5.1. This Plan shall be administered by or under the direction of the same administrator appointed to
administer the Director Plan (“Administrator”).
5.2. All decisions, actions or interpretations of the Administrator under this Plan shall be final,
conclusive and binding upon all parties.
5.3. No director or employee of the Company appointed to act as Administrator (whether in his or her
individual capacity or as a member of the Board or a committee thereof) shall be liable for any action, omission, or determination relating to this Plan, and the Company shall indemnify and hold harmless each such director or employee and each other director or employee of the Company to whom any duty or power relating to the administration or interpretation of the Plan has been delegated, against any cost or expense (including counsel fees) or liability (including any sum paid in settlement of a claim with the approval of the Administrator) arising out of any action, omission, or determination relating to this Plan, unless, in either case, such action, omission, or determination was taken or made by such director or employee in bad faith and without reasonable belief that it was in the best interests of the Company.
5.4. Any instrument may be delivered to the Administrator by certified mail, return receipt requested,
addressed to the Administrator at the principal executive office of the Company. Delivery shall be deemed complete on the third business day after such mailing. A copy of any instrument so delivered shall similarly and simultaneously be mailed (or emailed) to the Corporate Secretary of the Company.
6. Section 409A
This Plan is intended to comply with Section 409A of the Code to the extent subject thereto, and, accordingly, to the maximum extent permitted, this Plan shall be interpreted and administered to be in compliance therewith. Notwithstanding anything to the contrary in this Plan, to the extent required to avoid accelerated taxation and tax penalties under Section 409A of the Code, amounts that would otherwise be payable and benefits that would otherwise be provided under this Plan during the six-month period immediately following the Participant’s termination of service as a Director shall instead be paid on the first business day after the six-month anniversary of the Participant’s separation from service (or the Participant’s death, if earlier).
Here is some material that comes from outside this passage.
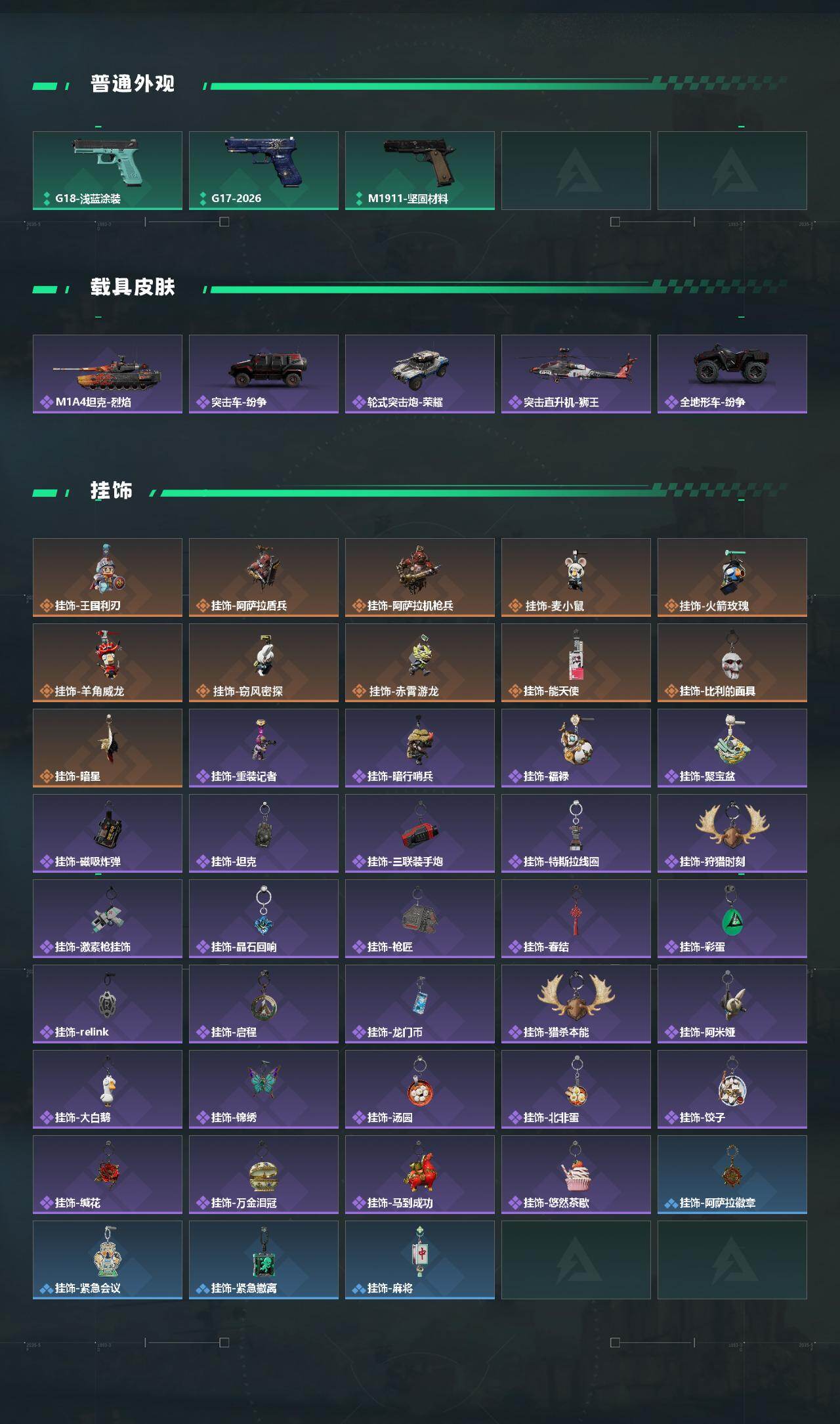840x1424 pixels.
Task: Select the 挂饰-王国利刃 charm icon
Action: (108, 577)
Notwithstanding the foregoing, neither the Company nor the Administrator shall have any obligation to take any action to prevent the assessment of any excise tax or penalty on any Participant under Section 409A of the Code and neither the Company nor the Administrator will have any liability to any Participant for such tax or penalty.
7. Amendment or Termination
The Board may, with prospective or retroactive effect, amend, suspend or terminate this Plan or any portion thereof at any time; provided, however, that (a) no amendment, suspension or termination of this Plan shall deprive any Participant of any right to receive payment due him or her under the terms of this Plan as in effect prior to such amendment without his or her written
consent and (b) no amendment, suspension or termination may change the time and form of a payment made under this Plan except in accordance with Section 409A of the Code.
8. Governing Law
This Plan and the rights of all persons under this Plan shall be construed and administered in accordance with the laws of the State of New York without regard to its conflict of law principles.
9. Successor Company
The obligations of the Company under this Plan shall be binding upon any successor corporation or organization resulting from the merger, consolidation, or other reorganization of the Company, or upon any successor corporation or organization succeeding to substantially all of the assets and business of the Company. The Company agrees that it will make appropriate provision for the preservation of Participants’ rights under this Plan in any agreement or plan which it may enter into or adopt to effect any such merger, consolidation, reorganization or transfer of assets.